Salah satu pihak yang membolehkan tradisi walimatus safar, memilih riwayat Imam Bukhari dari Sahabat Jabir RA sebagai dalil. Dilansir NU online yang mengutip Kiai Munawwir, berdasarkan riwayat tersebut, dirinya terlihat setuju dengan pelaksanaan tradisi walimatus safar. "Dalam hadis tersebut dijelaskan bahwa Rasulullah SAW ketika pulang dari Madinah melakukan penyembelihan kambing atau sapi," lanjutnya.

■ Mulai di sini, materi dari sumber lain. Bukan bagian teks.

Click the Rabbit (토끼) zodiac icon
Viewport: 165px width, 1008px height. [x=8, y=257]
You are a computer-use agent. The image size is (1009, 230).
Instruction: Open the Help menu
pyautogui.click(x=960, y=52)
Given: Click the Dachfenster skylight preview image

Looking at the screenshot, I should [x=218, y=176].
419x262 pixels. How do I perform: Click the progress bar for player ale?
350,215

Jika ada pro, tentu ada kontra. Berbeda dengan sebelumnya, dilansir YouTube Tafaqquh Fiddin, mengutip ceramah ustaz Khalid Basalamah yang bertajuk “Hukum menghadiri Walimah Safar yang akan berangkat Haji atau Umrah”, dalam video ceramah tersebut, dirinya terlihat kurang setuju dengan pelaksanaan tradisi walimatus safar.

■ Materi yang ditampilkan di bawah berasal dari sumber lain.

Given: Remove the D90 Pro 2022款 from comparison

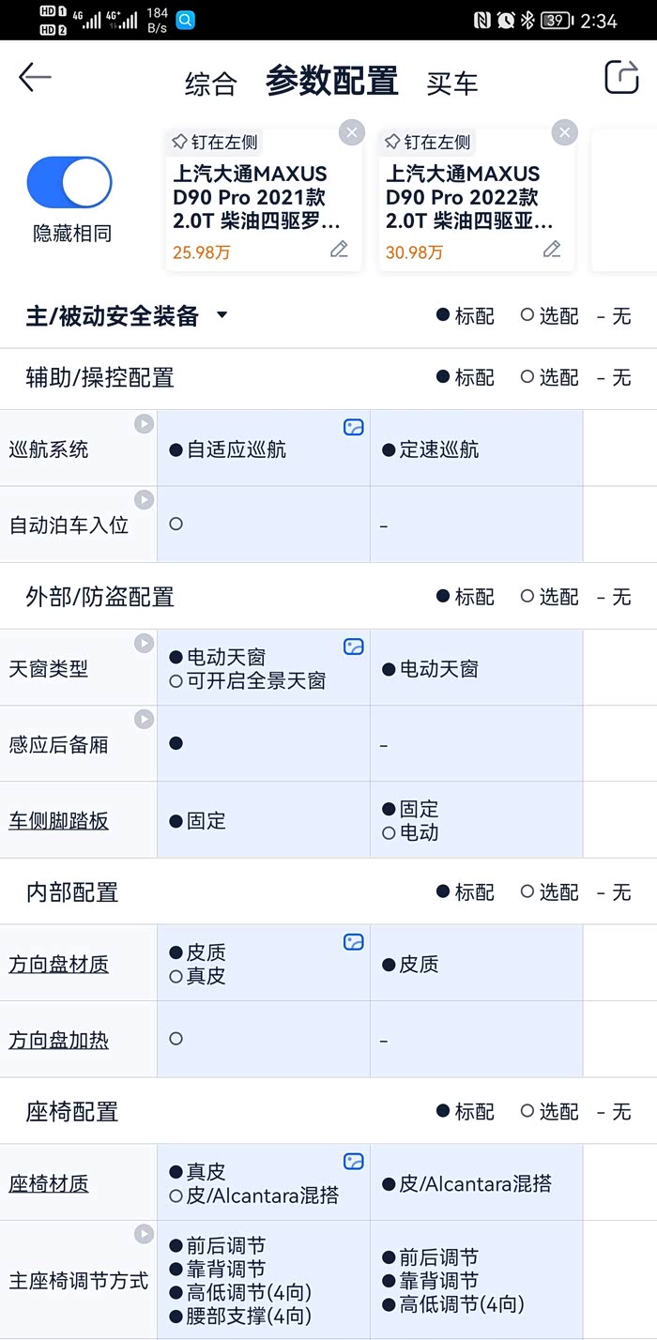Looking at the screenshot, I should coord(564,132).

Ustaz Khalid mengaku bahwa pemahaman kata walimah (aksara Arab: وليمة) agak keliru sebab kata tersebut biasanya merujuk pada pesta pernikahan. Dirinya juga menambahkan bahwa sahabat dan Nabi tidak pernah ingin diketahui orang, kecuali darurat saat beribadah. Hal tersebut berkaitan dengan sikap ria yang mungkin akan timbul di dalam diri seseorang.
Islam memang melarang umatnya untuk berperilaku ria. Hal ini sudah dijelaskan dalam Q.S. An-Nisa (38) yang berbunyi:
وَالَّذِيْنَ يُنْفِقُوْنَ اَمْوَالَهُمْ رِئَاۤءَ النَّاسِ وَلَا يُؤْمِنُوْنَ بِاللّٰهِ وَلَا بِالْيَوْمِ الْاٰخِرِ ۗ وَمَنْ يَّكُنِ الشَّيْطٰنُ لَهٗ قَرِيْنًا فَسَاۤءَ قَرِيْنًا
Artinya: “(Allah juga tidak menyukai) orang-orang yang menginfakkan hartanya karena riya kepada orang (lain) dan orang-orang yang tidak beriman kepada Allah dan tidak (pula) kepada hari Akhir. Siapa yang menjadikan setan sebagai temannya, (ketahuilah bahwa) dia adalah seburuk-buruk teman.”.
Dilansir Tafsirweb yang mengutip Tafsir Al-Mukhtashar, ayat ini menjelaskan bahwa Allah akan memberikan azab yang menginfakkan hartanya jika hanya untuk dilihat dan dipuji sesama manusia serta tidak beriman kepada Allah dan tidak percaya pada hari kiamat. Adapun yang membuat manusia tersesat adalah kegemaran mengikuti setan. Barang siapa berteman dengan setan, maka setan adalah seburuk-buruknya sahabat.
Itulah arti walimatus safar, mulai dari definisi, sejarah, hukum pelaksanaan, hingga aktivitas yang termasuk dalam rangkaian acaranya. Terlepas dari hukum dibolehkan ataupun tidak, walimatus safar terus menjadi tradisi masyarakat Indonesia yang memiliki makna mendalam dan lahir dari sejarah yang panjang.